*Records from a data collection*:
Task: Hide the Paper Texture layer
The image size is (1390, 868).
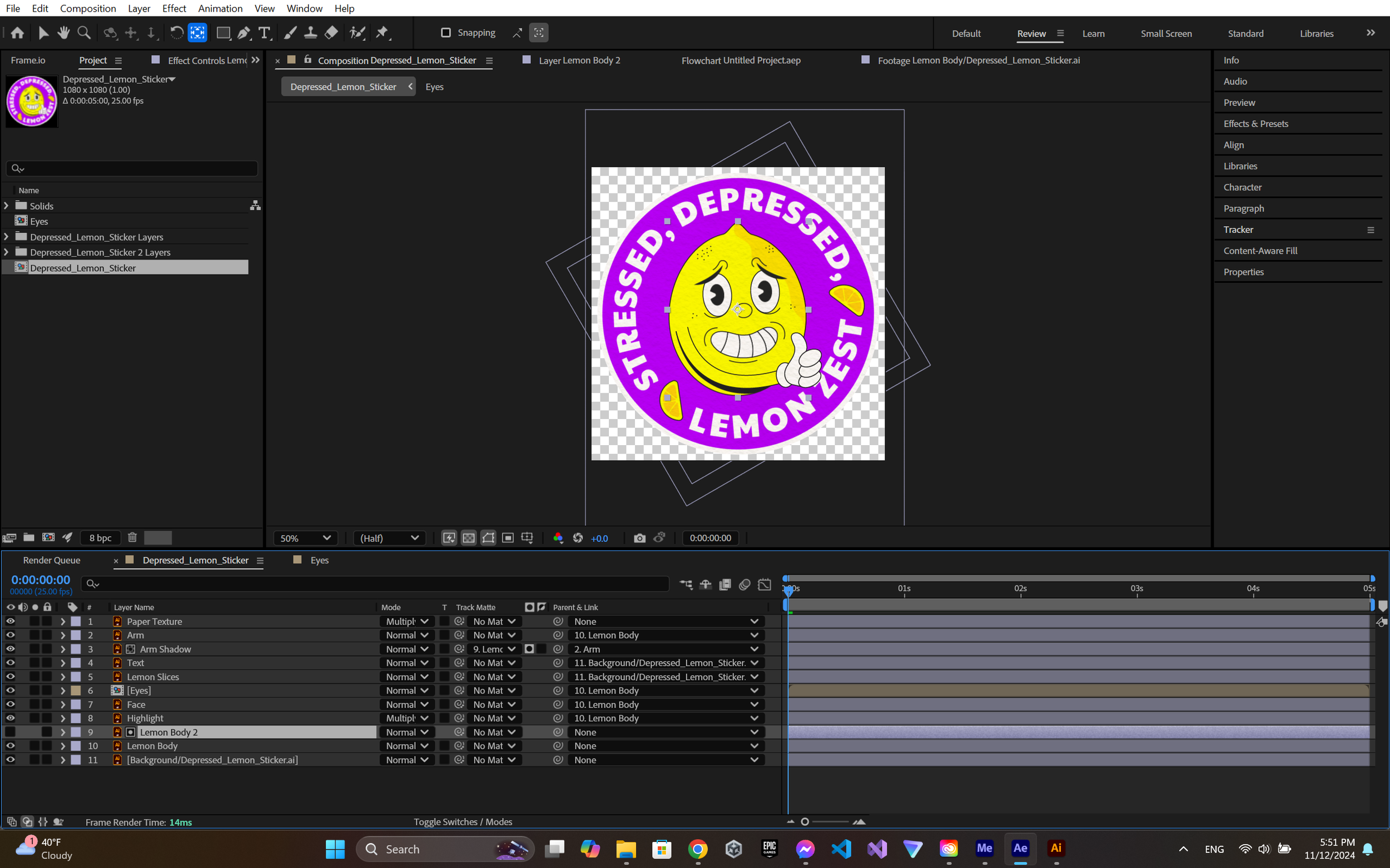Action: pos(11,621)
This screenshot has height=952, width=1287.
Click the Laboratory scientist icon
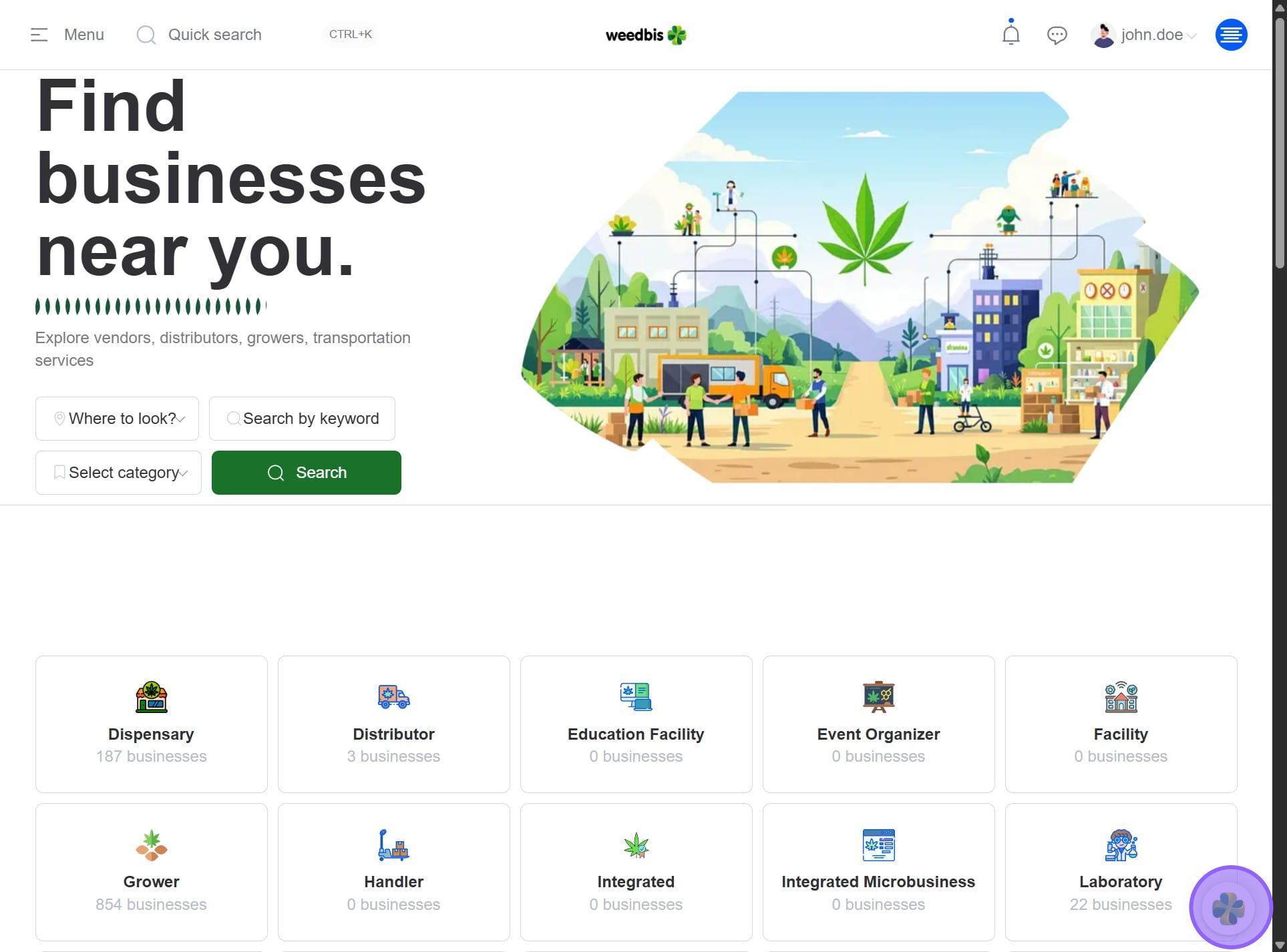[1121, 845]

*Task description*:
What I need is every record written out exactly, minus the pictures.

*Answer section*:
Task: Hide the Paper Texture layer
The image size is (1390, 868).
Action: pos(11,621)
This screenshot has height=952, width=1287.
Click the Laboratory scientist icon
[1121, 845]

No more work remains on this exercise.